** Extracted records **
+---+

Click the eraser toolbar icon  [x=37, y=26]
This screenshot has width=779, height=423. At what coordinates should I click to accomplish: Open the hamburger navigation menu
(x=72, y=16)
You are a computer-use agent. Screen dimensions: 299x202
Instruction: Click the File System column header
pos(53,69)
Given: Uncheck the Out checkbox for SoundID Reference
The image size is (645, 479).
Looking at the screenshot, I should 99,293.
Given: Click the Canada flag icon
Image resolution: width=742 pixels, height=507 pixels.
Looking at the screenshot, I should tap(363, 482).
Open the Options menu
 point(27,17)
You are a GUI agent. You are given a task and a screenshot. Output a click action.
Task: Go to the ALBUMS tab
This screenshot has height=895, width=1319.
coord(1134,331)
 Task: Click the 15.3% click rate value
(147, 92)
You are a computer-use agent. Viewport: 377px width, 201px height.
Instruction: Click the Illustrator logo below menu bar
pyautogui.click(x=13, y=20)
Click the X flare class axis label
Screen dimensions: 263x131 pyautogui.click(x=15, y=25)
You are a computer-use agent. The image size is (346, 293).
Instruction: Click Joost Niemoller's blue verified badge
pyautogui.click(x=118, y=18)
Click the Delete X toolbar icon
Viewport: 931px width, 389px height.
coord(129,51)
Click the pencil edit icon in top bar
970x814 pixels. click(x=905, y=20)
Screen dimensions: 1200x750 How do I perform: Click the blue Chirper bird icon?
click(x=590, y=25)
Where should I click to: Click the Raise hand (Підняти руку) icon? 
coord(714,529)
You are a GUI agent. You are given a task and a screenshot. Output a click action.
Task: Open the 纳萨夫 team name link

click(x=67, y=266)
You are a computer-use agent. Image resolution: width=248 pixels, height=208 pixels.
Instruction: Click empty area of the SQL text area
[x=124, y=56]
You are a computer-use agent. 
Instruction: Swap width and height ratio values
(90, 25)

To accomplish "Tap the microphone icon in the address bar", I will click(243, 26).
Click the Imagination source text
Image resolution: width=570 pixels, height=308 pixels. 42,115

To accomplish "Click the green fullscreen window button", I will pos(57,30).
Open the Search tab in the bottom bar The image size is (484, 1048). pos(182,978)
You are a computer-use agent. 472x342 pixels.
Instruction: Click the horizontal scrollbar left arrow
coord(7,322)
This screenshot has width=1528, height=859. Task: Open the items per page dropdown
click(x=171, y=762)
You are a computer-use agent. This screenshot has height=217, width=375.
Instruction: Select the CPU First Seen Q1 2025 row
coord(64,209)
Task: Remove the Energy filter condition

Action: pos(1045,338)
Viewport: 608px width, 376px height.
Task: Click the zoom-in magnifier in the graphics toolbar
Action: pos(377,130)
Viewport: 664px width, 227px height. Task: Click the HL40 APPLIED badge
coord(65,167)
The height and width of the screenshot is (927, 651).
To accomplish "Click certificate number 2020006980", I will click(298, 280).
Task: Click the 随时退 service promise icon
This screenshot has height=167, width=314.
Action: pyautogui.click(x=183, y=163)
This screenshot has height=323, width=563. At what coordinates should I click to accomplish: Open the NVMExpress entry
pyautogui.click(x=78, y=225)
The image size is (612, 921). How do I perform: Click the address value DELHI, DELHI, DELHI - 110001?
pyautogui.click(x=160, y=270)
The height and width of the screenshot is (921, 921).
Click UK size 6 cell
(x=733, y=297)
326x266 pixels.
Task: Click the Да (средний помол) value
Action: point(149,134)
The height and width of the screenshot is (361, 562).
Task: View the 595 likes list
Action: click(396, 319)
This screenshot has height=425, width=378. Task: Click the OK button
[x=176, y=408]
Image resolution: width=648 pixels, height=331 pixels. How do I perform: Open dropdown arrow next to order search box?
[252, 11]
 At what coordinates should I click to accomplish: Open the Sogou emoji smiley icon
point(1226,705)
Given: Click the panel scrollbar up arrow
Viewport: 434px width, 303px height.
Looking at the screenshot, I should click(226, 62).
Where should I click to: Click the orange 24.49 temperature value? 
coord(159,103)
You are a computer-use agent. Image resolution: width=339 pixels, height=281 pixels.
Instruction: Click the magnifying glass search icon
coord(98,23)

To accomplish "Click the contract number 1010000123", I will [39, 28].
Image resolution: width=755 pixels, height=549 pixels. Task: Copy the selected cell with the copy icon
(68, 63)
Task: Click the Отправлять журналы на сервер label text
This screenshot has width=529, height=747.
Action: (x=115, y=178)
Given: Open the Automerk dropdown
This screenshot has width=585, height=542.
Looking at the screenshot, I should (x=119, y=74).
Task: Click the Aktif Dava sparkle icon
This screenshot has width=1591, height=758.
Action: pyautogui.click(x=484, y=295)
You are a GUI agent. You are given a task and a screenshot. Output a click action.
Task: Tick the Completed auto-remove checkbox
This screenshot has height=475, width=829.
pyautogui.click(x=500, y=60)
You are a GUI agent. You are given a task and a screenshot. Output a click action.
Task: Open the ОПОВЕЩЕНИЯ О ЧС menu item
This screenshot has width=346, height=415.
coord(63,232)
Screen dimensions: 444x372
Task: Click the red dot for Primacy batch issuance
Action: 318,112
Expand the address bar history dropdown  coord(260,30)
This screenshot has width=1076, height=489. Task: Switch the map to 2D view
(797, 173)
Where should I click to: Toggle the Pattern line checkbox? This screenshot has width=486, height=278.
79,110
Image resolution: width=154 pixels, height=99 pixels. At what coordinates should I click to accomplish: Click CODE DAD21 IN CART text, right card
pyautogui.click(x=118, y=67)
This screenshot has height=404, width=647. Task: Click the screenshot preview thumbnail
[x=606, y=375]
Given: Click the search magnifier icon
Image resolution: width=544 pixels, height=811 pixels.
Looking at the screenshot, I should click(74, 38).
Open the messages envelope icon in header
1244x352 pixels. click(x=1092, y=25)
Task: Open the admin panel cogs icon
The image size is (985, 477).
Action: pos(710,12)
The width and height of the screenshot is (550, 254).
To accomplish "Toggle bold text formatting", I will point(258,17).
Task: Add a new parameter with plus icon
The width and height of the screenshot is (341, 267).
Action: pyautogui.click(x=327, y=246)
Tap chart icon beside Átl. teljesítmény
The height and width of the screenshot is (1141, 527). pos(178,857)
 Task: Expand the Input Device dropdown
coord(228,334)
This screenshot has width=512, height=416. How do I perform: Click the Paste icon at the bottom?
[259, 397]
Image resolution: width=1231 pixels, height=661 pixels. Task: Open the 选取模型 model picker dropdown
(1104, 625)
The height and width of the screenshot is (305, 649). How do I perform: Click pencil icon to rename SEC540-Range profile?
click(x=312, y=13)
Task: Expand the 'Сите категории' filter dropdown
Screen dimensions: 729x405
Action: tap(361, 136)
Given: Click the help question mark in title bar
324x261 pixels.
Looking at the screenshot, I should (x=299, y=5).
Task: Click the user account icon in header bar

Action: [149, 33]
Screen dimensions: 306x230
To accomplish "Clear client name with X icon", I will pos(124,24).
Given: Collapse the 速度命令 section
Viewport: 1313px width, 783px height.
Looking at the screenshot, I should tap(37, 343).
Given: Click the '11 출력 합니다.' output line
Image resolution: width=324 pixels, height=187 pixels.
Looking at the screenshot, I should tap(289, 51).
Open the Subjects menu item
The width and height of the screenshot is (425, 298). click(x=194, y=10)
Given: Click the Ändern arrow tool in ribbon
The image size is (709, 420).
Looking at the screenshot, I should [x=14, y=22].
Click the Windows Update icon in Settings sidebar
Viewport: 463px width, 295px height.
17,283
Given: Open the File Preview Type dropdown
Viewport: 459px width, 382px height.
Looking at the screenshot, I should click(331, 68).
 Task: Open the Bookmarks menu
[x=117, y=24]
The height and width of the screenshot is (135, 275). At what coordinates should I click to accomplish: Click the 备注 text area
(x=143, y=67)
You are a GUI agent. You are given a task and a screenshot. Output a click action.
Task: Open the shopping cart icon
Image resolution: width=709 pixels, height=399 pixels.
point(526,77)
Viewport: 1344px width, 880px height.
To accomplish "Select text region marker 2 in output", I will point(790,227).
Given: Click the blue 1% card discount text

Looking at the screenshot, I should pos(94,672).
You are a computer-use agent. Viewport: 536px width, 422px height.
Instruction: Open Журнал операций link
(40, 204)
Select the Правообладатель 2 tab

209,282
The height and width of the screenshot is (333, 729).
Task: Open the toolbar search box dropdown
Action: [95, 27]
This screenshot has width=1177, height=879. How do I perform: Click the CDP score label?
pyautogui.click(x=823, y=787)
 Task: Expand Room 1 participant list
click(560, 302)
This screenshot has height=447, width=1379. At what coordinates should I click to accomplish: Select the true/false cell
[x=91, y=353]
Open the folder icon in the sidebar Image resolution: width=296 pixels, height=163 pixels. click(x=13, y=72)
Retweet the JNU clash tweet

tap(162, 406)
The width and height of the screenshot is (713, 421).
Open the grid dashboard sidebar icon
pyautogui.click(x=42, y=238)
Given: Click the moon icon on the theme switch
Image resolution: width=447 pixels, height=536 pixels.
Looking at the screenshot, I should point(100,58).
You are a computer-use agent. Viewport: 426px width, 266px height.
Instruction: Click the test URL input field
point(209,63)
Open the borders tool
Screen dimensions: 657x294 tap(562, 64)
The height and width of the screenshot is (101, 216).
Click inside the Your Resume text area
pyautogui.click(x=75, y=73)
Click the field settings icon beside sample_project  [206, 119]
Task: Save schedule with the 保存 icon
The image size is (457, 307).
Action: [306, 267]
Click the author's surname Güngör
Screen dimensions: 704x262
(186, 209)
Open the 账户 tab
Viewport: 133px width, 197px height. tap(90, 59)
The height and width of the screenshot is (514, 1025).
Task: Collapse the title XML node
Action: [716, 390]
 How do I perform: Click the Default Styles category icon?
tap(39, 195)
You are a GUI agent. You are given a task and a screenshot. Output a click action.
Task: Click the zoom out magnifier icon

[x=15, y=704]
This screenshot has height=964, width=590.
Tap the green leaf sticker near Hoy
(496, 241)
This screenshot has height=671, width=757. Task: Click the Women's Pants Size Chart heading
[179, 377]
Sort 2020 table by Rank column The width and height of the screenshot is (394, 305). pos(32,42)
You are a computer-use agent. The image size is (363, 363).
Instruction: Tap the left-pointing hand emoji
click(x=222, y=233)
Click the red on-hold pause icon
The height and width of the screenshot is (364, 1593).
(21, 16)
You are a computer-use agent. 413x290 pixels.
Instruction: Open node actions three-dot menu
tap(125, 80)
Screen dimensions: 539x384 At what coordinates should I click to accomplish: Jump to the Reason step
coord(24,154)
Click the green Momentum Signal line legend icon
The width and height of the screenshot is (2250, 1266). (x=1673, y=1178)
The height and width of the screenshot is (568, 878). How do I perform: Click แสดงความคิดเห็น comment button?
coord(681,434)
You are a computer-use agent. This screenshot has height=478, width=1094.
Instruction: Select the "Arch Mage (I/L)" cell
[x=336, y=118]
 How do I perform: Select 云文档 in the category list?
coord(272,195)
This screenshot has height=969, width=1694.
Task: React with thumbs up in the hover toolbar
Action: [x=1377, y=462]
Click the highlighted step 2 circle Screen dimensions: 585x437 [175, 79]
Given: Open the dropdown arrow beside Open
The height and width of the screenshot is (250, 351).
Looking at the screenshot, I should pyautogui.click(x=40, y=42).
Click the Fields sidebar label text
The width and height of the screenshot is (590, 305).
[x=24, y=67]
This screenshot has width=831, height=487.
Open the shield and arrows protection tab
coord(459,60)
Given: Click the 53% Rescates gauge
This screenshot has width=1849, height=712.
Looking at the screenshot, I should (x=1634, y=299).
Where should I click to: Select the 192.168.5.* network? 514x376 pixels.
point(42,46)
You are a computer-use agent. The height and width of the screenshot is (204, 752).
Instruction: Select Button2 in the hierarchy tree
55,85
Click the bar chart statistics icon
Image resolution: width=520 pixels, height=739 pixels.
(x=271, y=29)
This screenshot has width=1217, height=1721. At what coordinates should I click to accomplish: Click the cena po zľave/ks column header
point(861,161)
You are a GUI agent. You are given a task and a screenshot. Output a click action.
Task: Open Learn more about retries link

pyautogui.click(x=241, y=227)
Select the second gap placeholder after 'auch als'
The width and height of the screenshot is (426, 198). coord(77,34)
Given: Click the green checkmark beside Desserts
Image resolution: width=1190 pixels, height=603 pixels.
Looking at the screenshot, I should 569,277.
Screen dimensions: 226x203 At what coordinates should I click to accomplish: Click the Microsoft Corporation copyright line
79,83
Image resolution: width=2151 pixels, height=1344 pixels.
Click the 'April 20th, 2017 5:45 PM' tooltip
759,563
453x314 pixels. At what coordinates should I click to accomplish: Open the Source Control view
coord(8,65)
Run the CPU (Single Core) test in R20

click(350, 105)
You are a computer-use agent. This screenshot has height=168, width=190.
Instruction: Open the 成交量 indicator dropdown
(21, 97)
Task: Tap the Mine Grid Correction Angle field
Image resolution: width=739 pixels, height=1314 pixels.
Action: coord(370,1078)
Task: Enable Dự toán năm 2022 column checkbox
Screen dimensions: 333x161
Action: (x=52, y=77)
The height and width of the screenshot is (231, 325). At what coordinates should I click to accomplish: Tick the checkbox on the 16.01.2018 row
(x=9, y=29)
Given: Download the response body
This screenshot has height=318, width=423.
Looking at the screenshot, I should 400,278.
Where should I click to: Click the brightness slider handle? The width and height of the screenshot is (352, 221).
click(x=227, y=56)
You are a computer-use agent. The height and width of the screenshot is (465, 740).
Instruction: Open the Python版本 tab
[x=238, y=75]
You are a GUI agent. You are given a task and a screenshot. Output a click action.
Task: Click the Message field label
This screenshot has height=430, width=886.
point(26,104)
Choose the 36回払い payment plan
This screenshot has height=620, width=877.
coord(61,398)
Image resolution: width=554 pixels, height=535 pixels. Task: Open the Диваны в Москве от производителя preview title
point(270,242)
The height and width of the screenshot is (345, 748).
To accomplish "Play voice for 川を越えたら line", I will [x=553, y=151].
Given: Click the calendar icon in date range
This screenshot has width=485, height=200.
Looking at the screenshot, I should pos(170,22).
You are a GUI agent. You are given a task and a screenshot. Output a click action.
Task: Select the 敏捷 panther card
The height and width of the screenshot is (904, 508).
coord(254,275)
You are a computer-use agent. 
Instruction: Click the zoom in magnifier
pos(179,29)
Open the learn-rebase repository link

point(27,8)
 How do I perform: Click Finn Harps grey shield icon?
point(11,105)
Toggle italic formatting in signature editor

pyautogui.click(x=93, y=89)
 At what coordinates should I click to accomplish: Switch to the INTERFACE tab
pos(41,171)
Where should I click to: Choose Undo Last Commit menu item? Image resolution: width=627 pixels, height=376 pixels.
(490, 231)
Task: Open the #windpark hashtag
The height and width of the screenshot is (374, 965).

+---+

** Exercise **
Once you have read through the entries above, state how many lines hold the word "panel", giving nothing but the number.

** Output of the task **
2